## [TASK TO CARRY OUT]
Write down every line of the records below word for word, leaving out the pictures.
RECORDS FOR THIS EXERCISE start
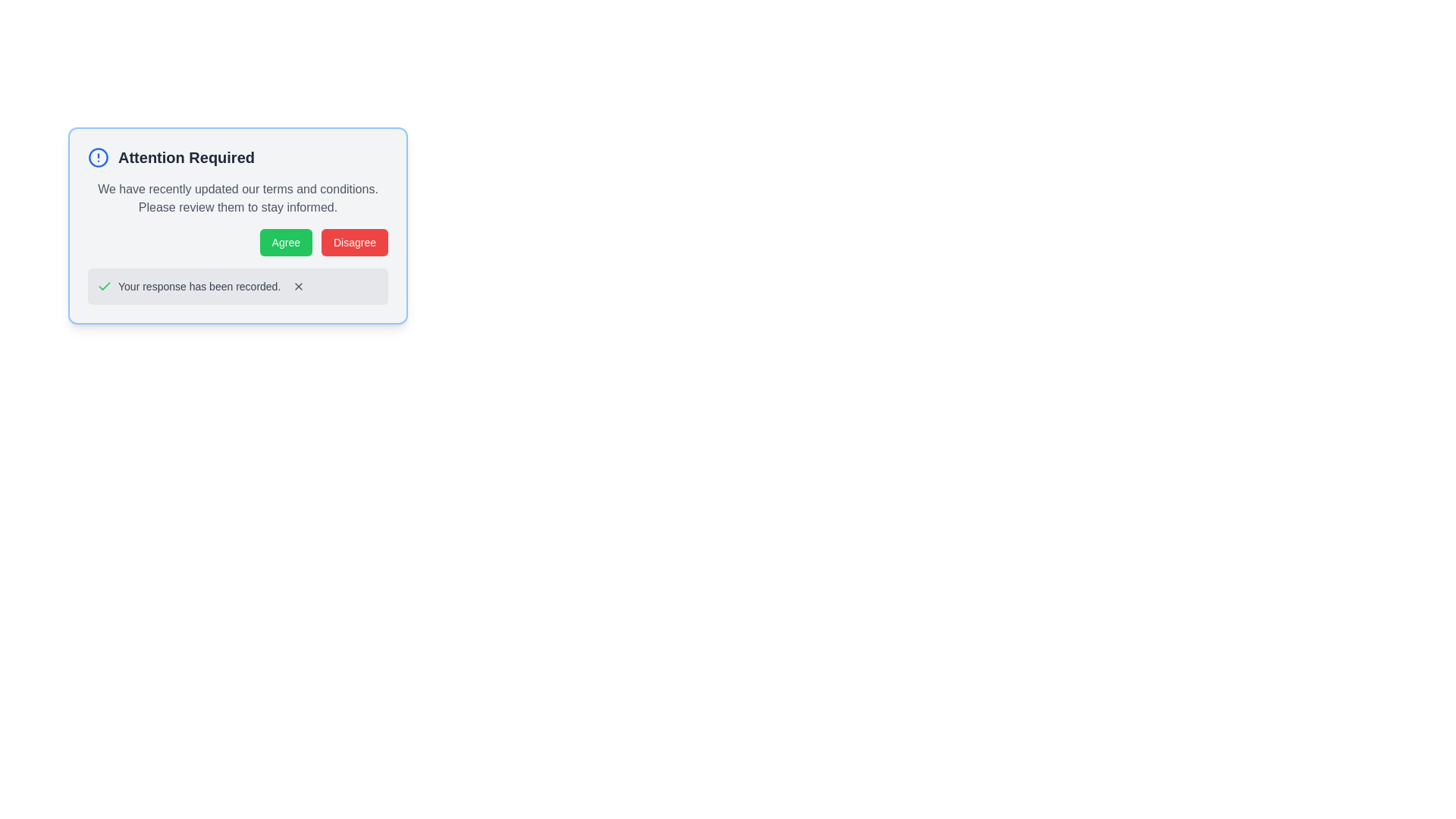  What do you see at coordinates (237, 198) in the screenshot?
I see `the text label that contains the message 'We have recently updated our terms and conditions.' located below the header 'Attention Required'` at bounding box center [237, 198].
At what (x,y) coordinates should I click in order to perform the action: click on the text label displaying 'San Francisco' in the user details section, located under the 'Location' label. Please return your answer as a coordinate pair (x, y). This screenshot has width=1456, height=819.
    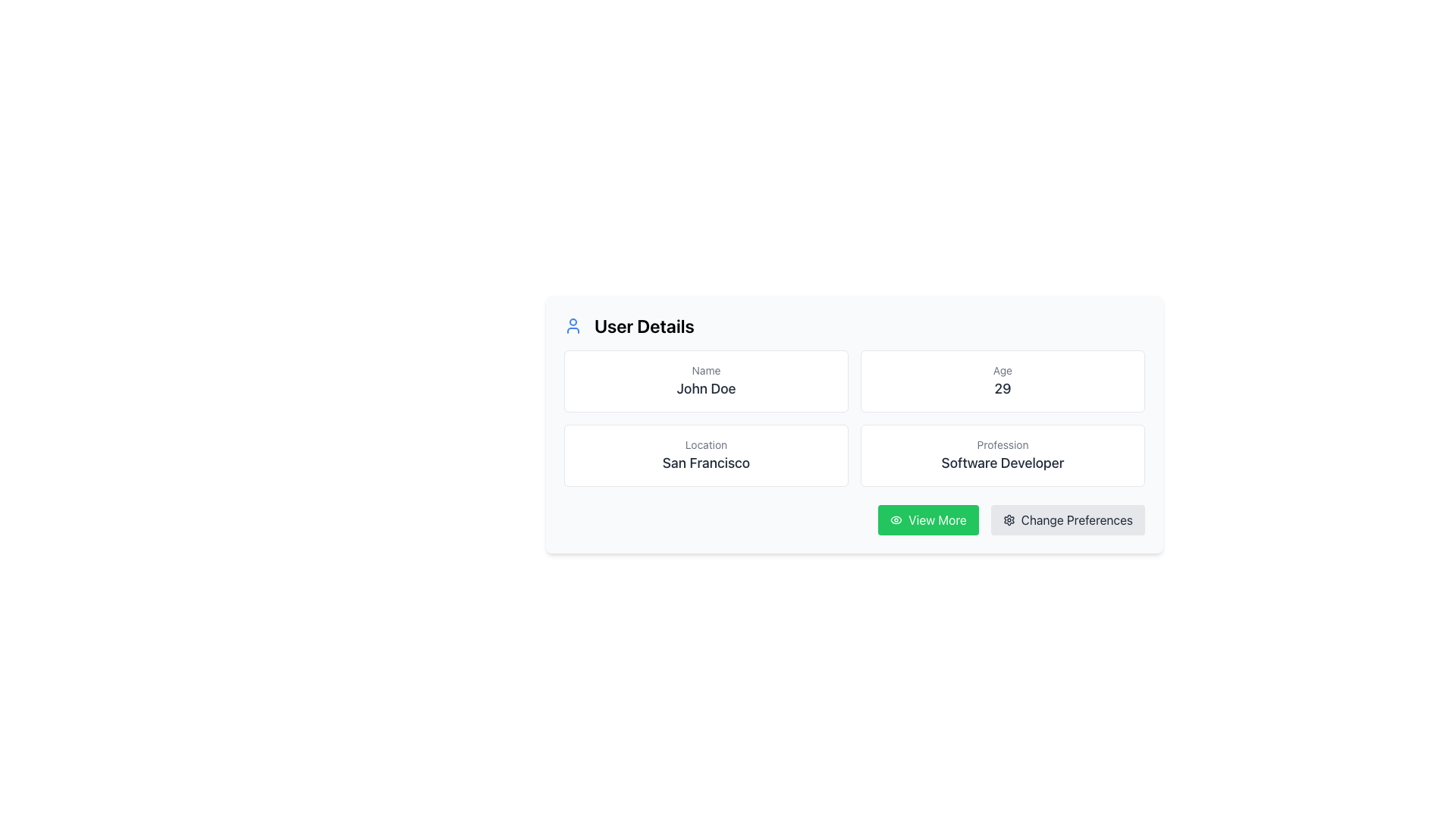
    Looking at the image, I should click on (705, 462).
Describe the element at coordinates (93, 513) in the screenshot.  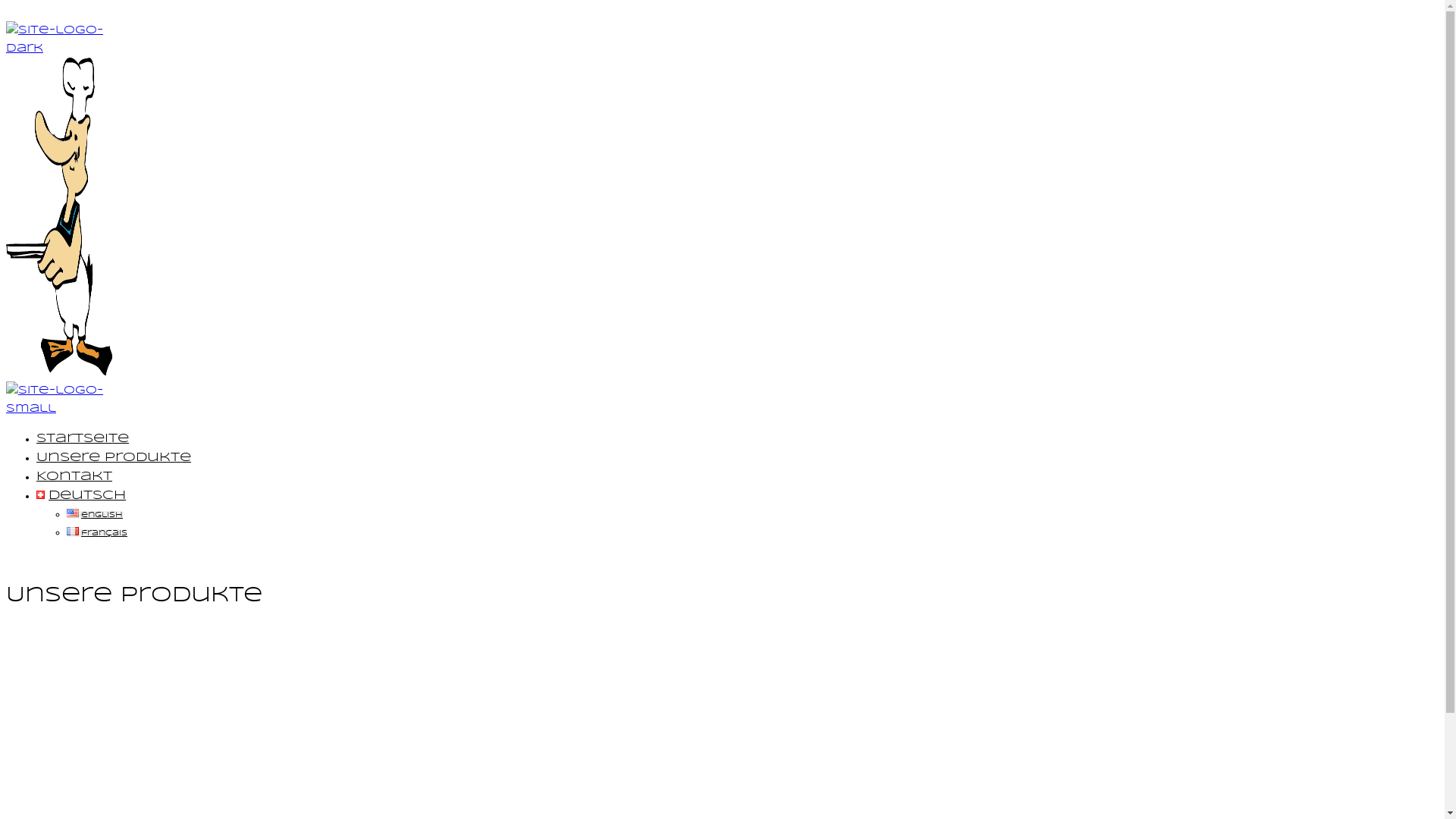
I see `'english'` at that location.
RECORDS FOR THIS EXERCISE end
## [RESULT OF THE EXERCISE]
  What do you see at coordinates (237, 198) in the screenshot?
I see `the text label that contains the message 'We have recently updated our terms and conditions.' located below the header 'Attention Required'` at bounding box center [237, 198].
At what (x,y) coordinates should I click in order to perform the action: click on the text label displaying 'San Francisco' in the user details section, located under the 'Location' label. Please return your answer as a coordinate pair (x, y). This screenshot has width=1456, height=819.
    Looking at the image, I should click on (705, 462).
Describe the element at coordinates (93, 513) in the screenshot.  
I see `'english'` at that location.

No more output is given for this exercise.